*** Opening of Supplied records ***

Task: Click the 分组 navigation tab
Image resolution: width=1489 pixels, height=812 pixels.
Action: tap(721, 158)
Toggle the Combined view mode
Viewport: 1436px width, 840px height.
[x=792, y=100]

*** Close of Supplied records ***

* Problem *
When you reach the end of the data above, set it all down again unchanged.

* Task answer *
Task: Click the 分组 navigation tab
Image resolution: width=1489 pixels, height=812 pixels.
Action: tap(721, 158)
Toggle the Combined view mode
Viewport: 1436px width, 840px height.
[x=792, y=100]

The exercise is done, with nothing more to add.